3:12 We can also ask questions like where do you want to create it,
3:15 so let's come down here and ask this, we can even ask it in a loop,
3:17 in case it get it wrong, now, this I am not sure
3:20 how great of a user experience this is, but I am pointing this out
3:23 because this is not possible in Cookiecutter, and it is possible here,
3:26 so we can ask like this, we can come down here
3:29 and say what is the full path to where your project,
3:32 where you are going to create it, give us a directory,
3:34 and if they give us something wrong, instead of just trying to create it and fail,
3:38 we can go no, no, actually that directory you gave us, that didn't work,
3:42 let's try it again, give us another directory, right,
3:45 so because we're doing this in our own code, we have our own flexibility,
3:47 and just to be clear, this doesn't have to be Python code,
3:49 this could be any code, any code that we want to write this in
3:52 as long as we can somehow shell out to interact with Python for the API.
3:56 Okay, so let's add that to the top there, okay,
3:59 so we have our working directory, and then I think
4:02 we'll have everything we need to create the game.
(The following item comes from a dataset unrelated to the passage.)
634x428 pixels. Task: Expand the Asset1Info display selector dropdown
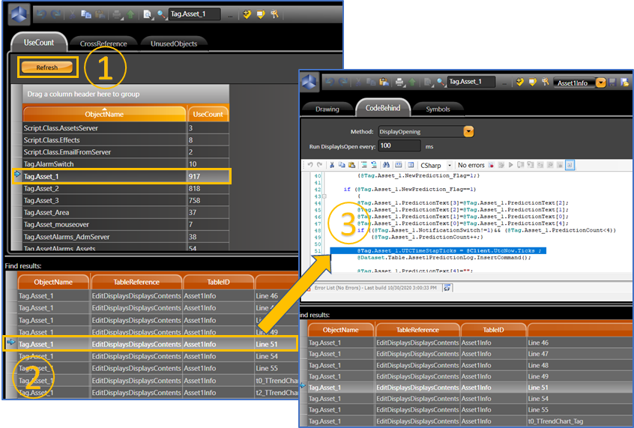[x=601, y=82]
4:05 Now, one final thing I'd like to do is package this up a little bit,
4:07 and I really like returning a bunch of data in the form we would have to there
4:12 so let's go and create using a named collection here,
4:15 let's go and create a game create info, and it's going to have a project name,
4:21 full name, game type, a working dir, surprise,
4:23 those are the things we needed and let's have that function here return it.
4:27 so we can come down here and just say actually, let's just return this.
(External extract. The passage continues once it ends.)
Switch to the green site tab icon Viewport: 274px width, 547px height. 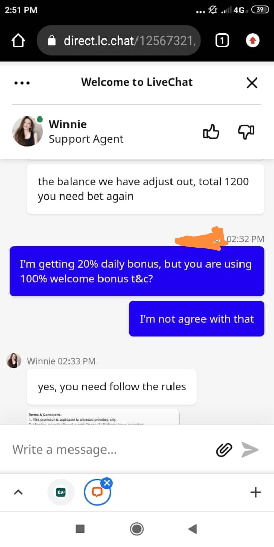tap(61, 492)
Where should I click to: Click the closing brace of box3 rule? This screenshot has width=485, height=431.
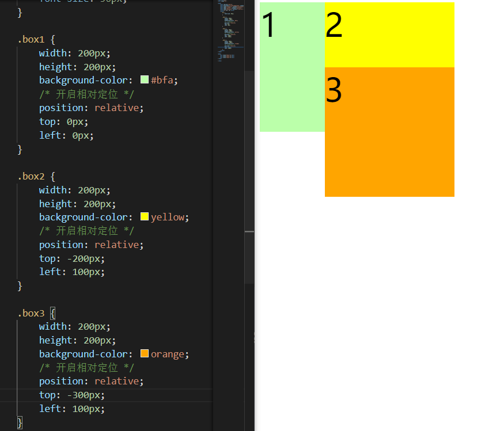click(20, 422)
4:31 So we'll need project name, we'll need full name, game type,
4:36 and working dir. package name, not project name.
4:40 So that is going to create it, and let's just make sure this first part is working,
4:45 I'll just print out the create info and then I want to come back
4:49 and we are going to actually do the building in a minute, let's run it see what we get.
4:53 So let's come down here I want to play Pong,
4:55 okay great, I am going to call it "The great ping pong",
4:59 the full path will just be this, boom, we're going to create this directory
5:06 and there is the full name, notice, it didn't ask me what my full name was,
5:10 right, because it got it from the defaults. the game type is Pong,
5:14 and the working directory is just right here.
5:17 Okay great, so it looks like we're gathering the inputs perfectly well here.
5:20 The next thing we need to do is actually use those inputs
5:23 to build the game and this is where we're going
5:26 to execute the Cookiecutter template.